A lot of this is duplicate of patch_instruction(). Can we consolidate
thing between them? 

> ---
>
> Changes in v7:
> * Fixed crash observed with !STRICT_RWX.
>
>
>  arch/powerpc/include/asm/code-patching.h |   1 +
>  arch/powerpc/lib/code-patching.c         | 141 ++++++++++++++++++++++-
>  2 files changed, 139 insertions(+), 3 deletions(-)
>
> diff --git a/arch/powerpc/include/asm/code-patching.h b/arch/powerpc/include/asm/code-patching.h
> index 3f881548fb61..0e29ccf903d0 100644
> --- a/arch/powerpc/include/asm/code-patching.h
> +++ b/arch/powerpc/include/asm/code-patching.h
> @@ -74,6 +74,7 @@ int create_cond_branch(ppc_inst_t *instr, const u32 *addr,
>  int patch_branch(u32 *addr, unsigned long target, int flags);
>  int patch_instruction(u32 *addr, ppc_inst_t instr);
>  int raw_patch_instruction(u32 *addr, ppc_inst_t instr);
> +int patch_instructions(u32 *addr, u32 *code, size_t len, bool repeat_instr);
>  
>  static inline unsigned long patch_site_addr(s32 *site)
>  {
> diff --git a/arch/powerpc/lib/code-patching.c b/arch/powerpc/lib/code-patching.c
> index b00112d7ad46..e1c1fd9246d8 100644
> --- a/arch/powerpc/lib/code-patching.c
> +++ b/arch/powerpc/lib/code-patching.c
> @@ -204,9 +204,6 @@ void __init poking_init(void)
>  {
>  	int ret;
>  
> -	if (!IS_ENABLED(CONFIG_STRICT_KERNEL_RWX))
> -		return;
> -
>  	if (mm_patch_enabled())
>  		ret = cpuhp_setup_state(CPUHP_AP_ONLINE_DYN,
>  					"powerpc/text_poke_mm:online",
> @@ -378,6 +375,144 @@ int patch_instruction(u32 *addr, ppc_inst_t instr)
>  }
>  NOKPROBE_SYMBOL(patch_instruction);
>  
> +static int __patch_instructions(u32 *patch_addr, u32 *code, size_t len, bool repeat_instr)
> +{
> +	unsigned long start = (unsigned long)patch_addr;
> +
> +	/* Repeat instruction */
> +	if (repeat_instr) {
> +		ppc_inst_t instr = ppc_inst_read(code);
> +
> +		if (ppc_inst_prefixed(instr)) {
> +			u64 val = ppc_inst_as_ulong(instr);
> +
> +			memset64((u64 *)patch_addr, val, len / 8);
> +		} else {
> +			u32 val = ppc_inst_val(instr);
> +
> +			memset32(patch_addr, val, len / 4);
> +		}
> +	} else {
> +		memcpy(patch_addr, code, len);
> +	}
> +
> +	smp_wmb();	/* smp write barrier */
> +	flush_icache_range(start, start + len);
> +	return 0;
> +}
> +
> +/*
> + * A page is mapped and instructions that fit the page are patched.

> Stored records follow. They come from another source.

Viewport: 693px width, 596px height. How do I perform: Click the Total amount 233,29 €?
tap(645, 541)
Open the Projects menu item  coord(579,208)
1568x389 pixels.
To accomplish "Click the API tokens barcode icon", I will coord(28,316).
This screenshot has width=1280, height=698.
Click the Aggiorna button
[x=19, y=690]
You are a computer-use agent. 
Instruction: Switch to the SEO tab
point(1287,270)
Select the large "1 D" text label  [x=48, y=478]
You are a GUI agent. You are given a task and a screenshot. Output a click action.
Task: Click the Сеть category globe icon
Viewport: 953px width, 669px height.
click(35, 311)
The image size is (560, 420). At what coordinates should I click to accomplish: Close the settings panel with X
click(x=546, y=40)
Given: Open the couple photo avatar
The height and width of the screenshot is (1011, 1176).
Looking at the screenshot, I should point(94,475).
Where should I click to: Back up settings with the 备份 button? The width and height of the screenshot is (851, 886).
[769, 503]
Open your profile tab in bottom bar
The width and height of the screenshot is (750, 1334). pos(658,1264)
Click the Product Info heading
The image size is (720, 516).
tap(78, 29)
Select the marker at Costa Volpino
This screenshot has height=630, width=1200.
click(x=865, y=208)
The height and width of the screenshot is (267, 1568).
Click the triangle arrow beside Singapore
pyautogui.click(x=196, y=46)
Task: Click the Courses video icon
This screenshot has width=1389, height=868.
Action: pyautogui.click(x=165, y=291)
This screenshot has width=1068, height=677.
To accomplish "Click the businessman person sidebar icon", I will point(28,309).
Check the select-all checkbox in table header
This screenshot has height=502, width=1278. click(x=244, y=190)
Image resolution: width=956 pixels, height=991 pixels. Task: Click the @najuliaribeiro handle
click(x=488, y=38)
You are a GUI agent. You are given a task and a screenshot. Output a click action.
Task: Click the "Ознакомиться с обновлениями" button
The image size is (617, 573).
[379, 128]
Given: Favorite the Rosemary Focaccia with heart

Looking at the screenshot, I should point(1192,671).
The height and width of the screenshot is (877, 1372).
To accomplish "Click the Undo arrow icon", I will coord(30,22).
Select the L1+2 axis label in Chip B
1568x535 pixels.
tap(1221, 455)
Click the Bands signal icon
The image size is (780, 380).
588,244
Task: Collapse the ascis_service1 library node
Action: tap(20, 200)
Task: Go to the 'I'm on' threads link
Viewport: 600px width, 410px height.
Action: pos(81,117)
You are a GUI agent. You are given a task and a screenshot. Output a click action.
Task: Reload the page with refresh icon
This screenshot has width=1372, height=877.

> + * Assumes 'len' to be (PAGE_SIZE - offset_in_page(addr)) or below.
> + */
> +static int __do_patch_instructions_mm(u32 *addr, u32 *code, size_t len, bool repeat_instr)
> +{
> +	struct mm_struct *patching_mm, *orig_mm;
> +	unsigned long pfn = get_patch_pfn(addr);
> +	unsigned long text_poke_addr;
> +	spinlock_t *ptl;
> +	u32 *patch_addr;
> +	pte_t *pte;
> +	int err;
> +
> +	patching_mm = __this_cpu_read(cpu_patching_context.mm);
> +	text_poke_addr = __this_cpu_read(cpu_patching_context.addr);
> +	patch_addr = (u32 *)(text_poke_addr + offset_in_page(addr));
> +
> +	pte = get_locked_pte(patching_mm, text_poke_addr, &ptl);
> +	if (!pte)
> +		return -ENOMEM;
> +
> +	__set_pte_at(patching_mm, text_poke_addr, pte, pfn_pte(pfn, PAGE_KERNEL), 0);
> +
> +	/* order PTE update before use, also serves as the hwsync */
> +	asm volatile("ptesync" ::: "memory");
> +
> +	/* order context switch after arbitrary prior code */
> +	isync();
> +
> +	orig_mm = start_using_temp_mm(patching_mm);
> +
> +	err = __patch_instructions(patch_addr, code, len, repeat_instr);
> +
> +	/* context synchronisation performed by __patch_instructions */
> +	stop_using_temp_mm(patching_mm, orig_mm);
> +
> +	pte_clear(patching_mm, text_poke_addr, pte);
> +	/*
> +	 * ptesync to order PTE update before TLB invalidation done
> +	 * by radix__local_flush_tlb_page_psize (in _tlbiel_va)
> +	 */
> +	local_flush_tlb_page_psize(patching_mm, text_poke_addr, mmu_virtual_psize);
> +
> +	pte_unmap_unlock(pte, ptl);
> +
> +	return err;
> +}
> +
> +/*
> + * A page is mapped and instructions that fit the page are patched.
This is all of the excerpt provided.